Usa, cybersicurezza: chi e cosa temono gli americani su internet?

Cybersicurezza: negli USA un rapporto del Think tank Pew Research Center fa luce sulla cybersecurity. Ecco le 6 frodi più diffuse.

Cybersicurezza: l’ultimo rapporto del Pew Research Center di Washington consegna un quadro dettagliato sulle abitudini e sui pareri degli americani in materia di cybersicurezza negli Usa.

La cybersecurity assume un carattere rilevante in un mondo, come quello di internet, in cui nessuno può effettivamente dirsi incolume dagli attacchi di hacker spregiudicati e truffatori di varia matrice.

Ciò che emerge dal rapporto sulla cybersicurezza negli Usa è che gli americani temono le intrusioni private, motivate da ragioni fraudolente, quanto quelle governative, dettate dall’impegno del regolatore nel preservare la sicurezza nazionale.

Cybersicurezza: le 6 frodi più diffuse

Secondo lo studio condotto dal Pew research center, il 64% degli americani dichiara di esser stato vittima di hackeraggio e che la supervisione istituzionale su atti di questa natura è stata, a loro dire, insufficiente.

Gli intervistati ritengono che il Governo federale e i colossi tech siano incapaci di garantire la sicurezza dei dati personali.

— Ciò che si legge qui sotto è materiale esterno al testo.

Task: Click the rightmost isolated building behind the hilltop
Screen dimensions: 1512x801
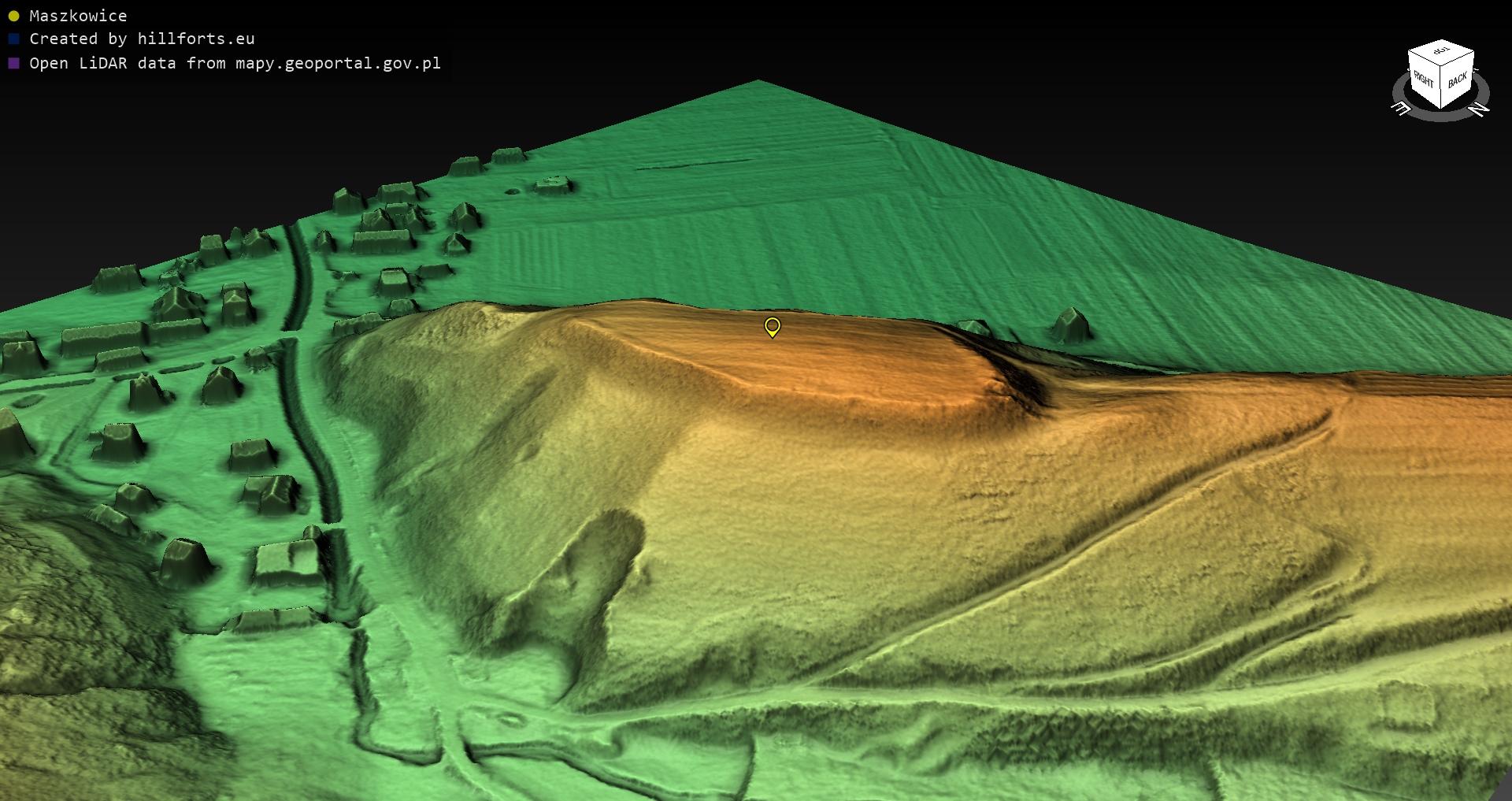Action: 1070,324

Gli autori del rapporto, dopo aver intervistato una popolazione di 1.040 individui, hanno individuato sei tipologie di frodi a cui l’utente di internet è indiscriminatamente esposto:

  • Il 41% è stato soggetto a violazioni della propria carta di credito;
  • Il 35% a una sostanziale compromissione dei propri account;
  • Il 16% a un’intromissione esterna nei propri account mail e social;
  • Il 15% ritiene che il proprio numero di Previdenza sociale sia stato manomesso;
  • Il 14% lamenta l’utilizzo delle proprie coordinate bancarie da parte di un soggetto esterno;
  • Il 6% dichiara che di esser stato vittima di un furto d’identità on-line per evadere il fisco.

Nel complesso, sono quasi il 50% quelli che hanno dichiarato di sentirsi «meno sicuri su internet rispetto a cinque anni fa».

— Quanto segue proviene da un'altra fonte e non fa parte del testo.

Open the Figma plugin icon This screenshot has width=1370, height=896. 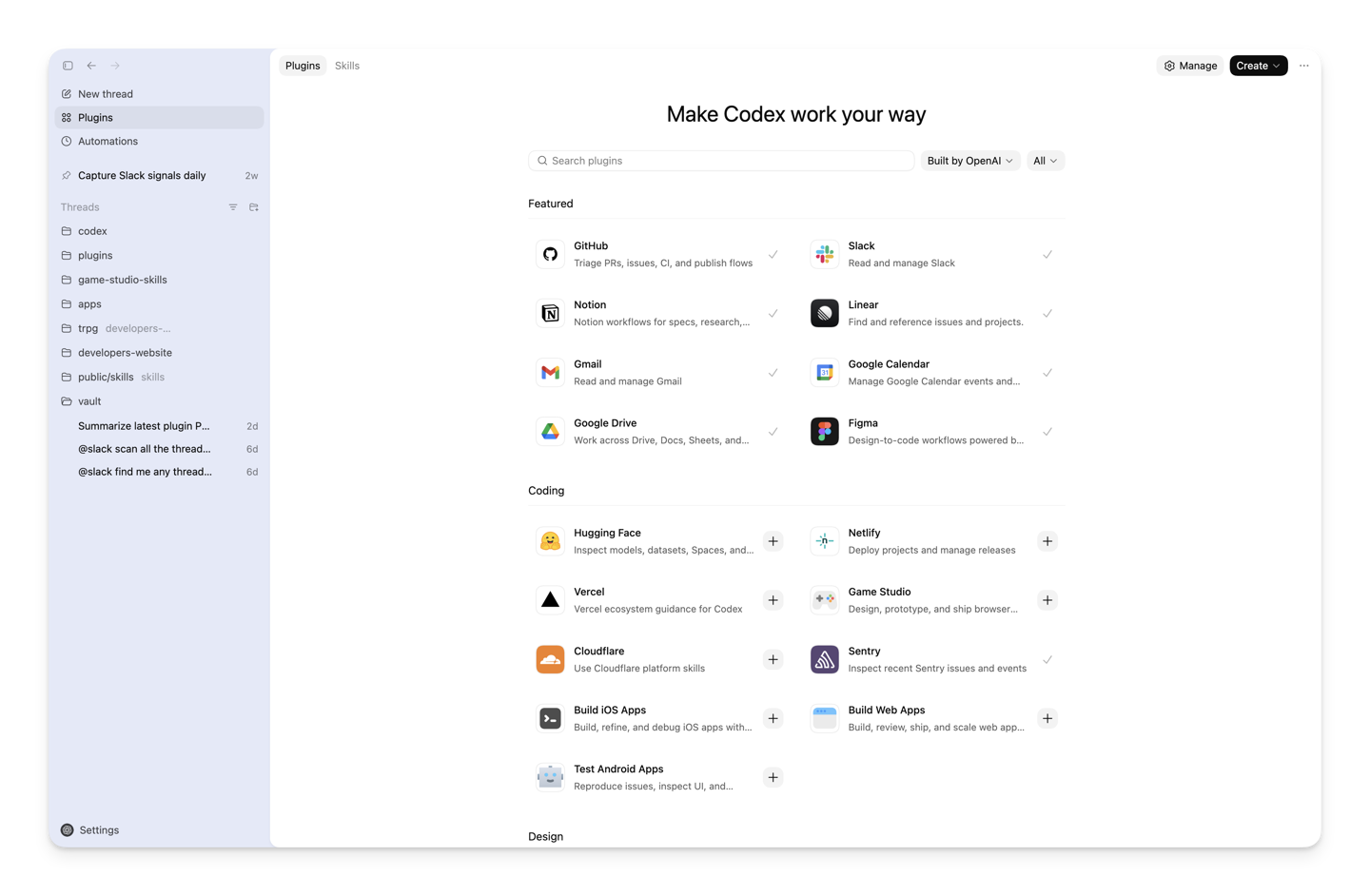pos(824,431)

Tuttavia, le autorità americane fanno sapere che sono sempre meno le persone che seguono alla lettera il protocollo sulla sicurezza on-line. Pochissimi, infatti, diversificano le password.

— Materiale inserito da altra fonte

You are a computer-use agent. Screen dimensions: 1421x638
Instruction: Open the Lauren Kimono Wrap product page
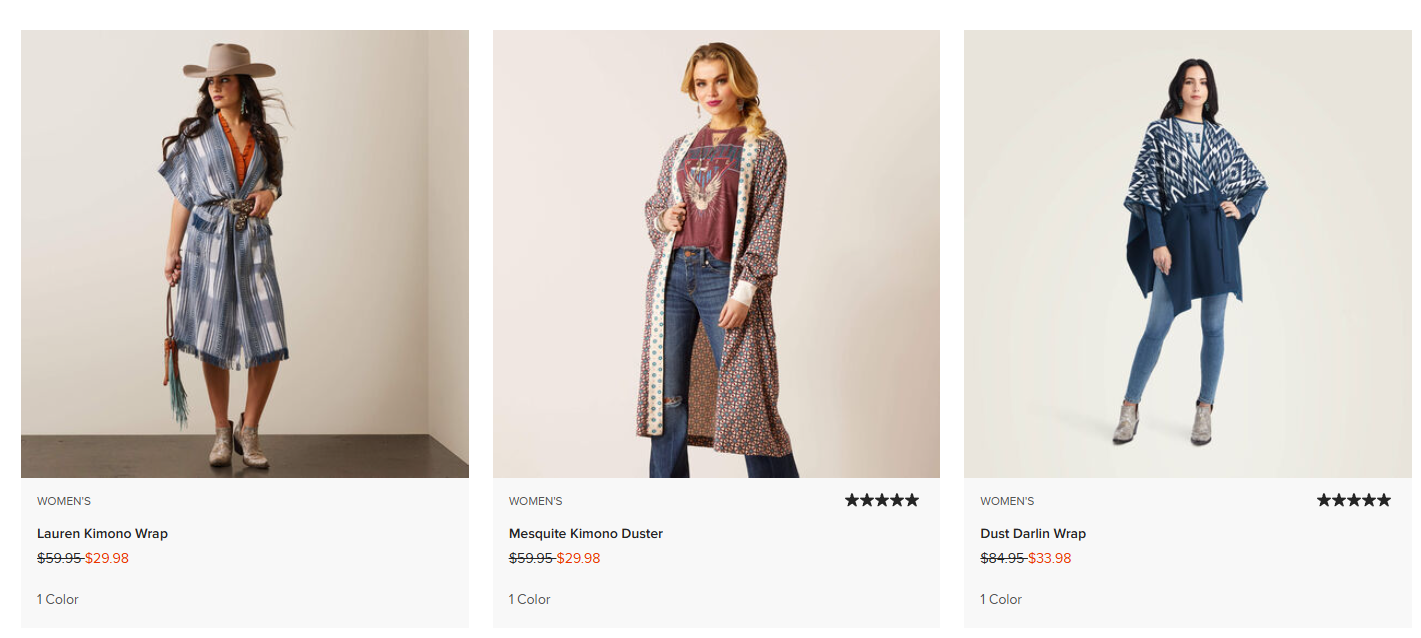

Per quanto possa apparire arcaico, sbizzarrirsi con la fantasia e alternare al solito 123456 qualcosa di più sofisticato, oltre che utilizzare password diverse per account diversi, significa salvaguardare la propria identità su internet.

Cybersicurezza: gli americani si sentono protetti?

Aumentano i cittadini americani che ritengono il Governo federale incapace di proteggere i dati sensibili di ogni singolo utente. La critica è rivolta agli stessi colossi tech, la cui affidabilità riscontrata è circoscritta al 24% degli intervistati.

Sebbene non si sentano del tutto protetti, i cittadini americani intervistati comunque riconoscono che gli Usa abbiano le carte in regole e gli strumenti per contravvenire a qualsivoglia forma di cyberattacco esterno.

Il dato più interessante del rapporto riguarda l’estrazione politica e l’età di coloro che ritengono la decriptazione di file e account privati da parte del Governo un modus operandi del tutto inappropriato.

Giovani e Democratici sono essenzialmente contrari alla decriptazione anche quando il Governo federale adduce ragioni di sicurezza nazionale o crimini all’origine dei quali s’intende risalire.

Questi rientrano in quel 44% che ritiene che i colossi tech non dovrebbero piegarsi alle richieste del Governo federale in materia di decriptazione.

Diversamente, adulti e Repubblicani, più sensibili nei riguardi della sicurezza nazionale, ritengono che il Governo federale debba arroccarsi dietro il diritto (e il dovere) di procedere alla decriptazione di file e/o account privati quando le circostanze lo richiedono. Questi rientrano, invece, nel restante 46% degli intervistati.